• INSTRUCTIONS TO FOLLOW:
Convert the data from the line containing "At what coordinates" through the final line, inclusive, into a Markdown table with columns Row and Line. Skip blank lines and leave the pictures out.

[Document and screenshot pointing data]
####################

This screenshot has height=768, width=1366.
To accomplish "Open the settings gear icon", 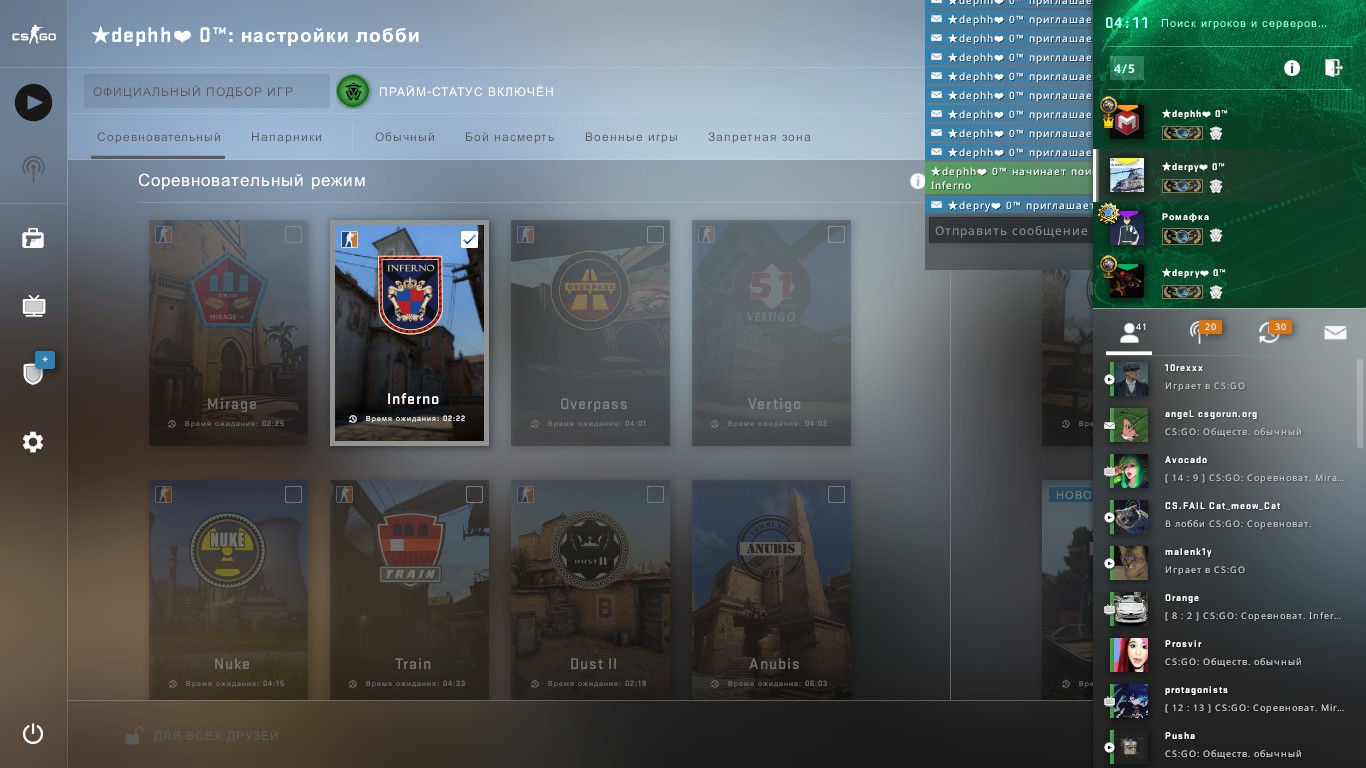I will click(33, 442).
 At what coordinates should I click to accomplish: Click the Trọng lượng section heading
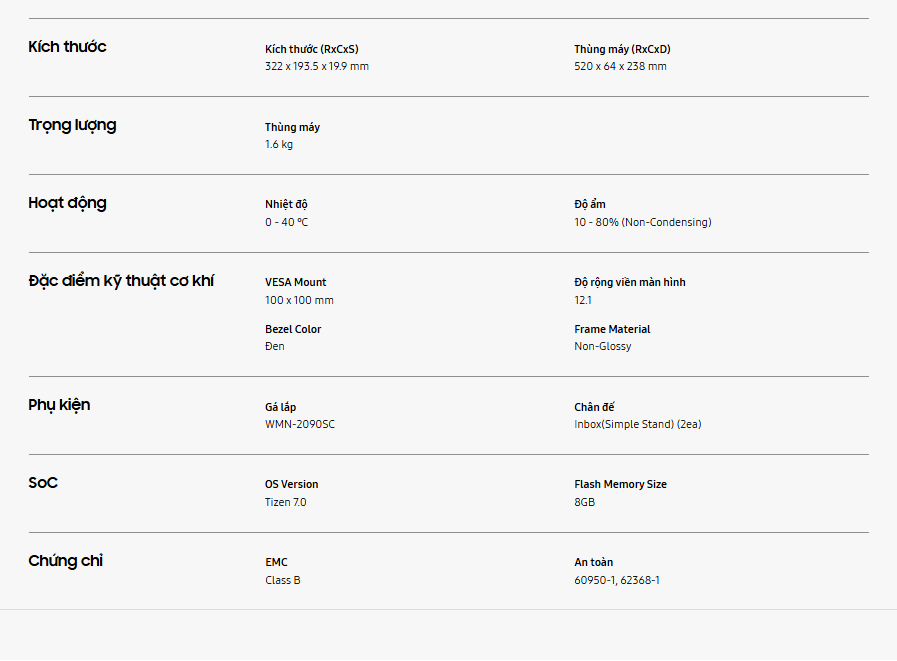pyautogui.click(x=72, y=125)
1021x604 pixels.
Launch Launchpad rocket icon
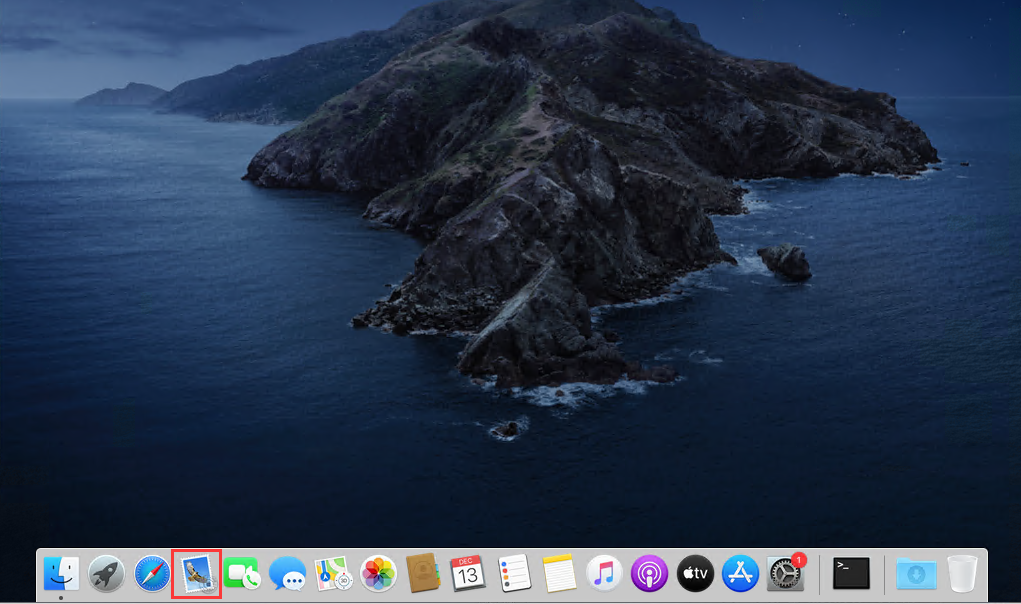coord(107,573)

####################

• CORRECT RESPONSE:
| Row | Line |
|---|---|
| 1 |  At what coordinates should I click to accomplish: Click the Trọng lượng section heading |
| 2 | pyautogui.click(x=72, y=125) |
| 3 | 1021x604 pixels. |
| 4 | Launch Launchpad rocket icon |
| 5 | coord(107,573) |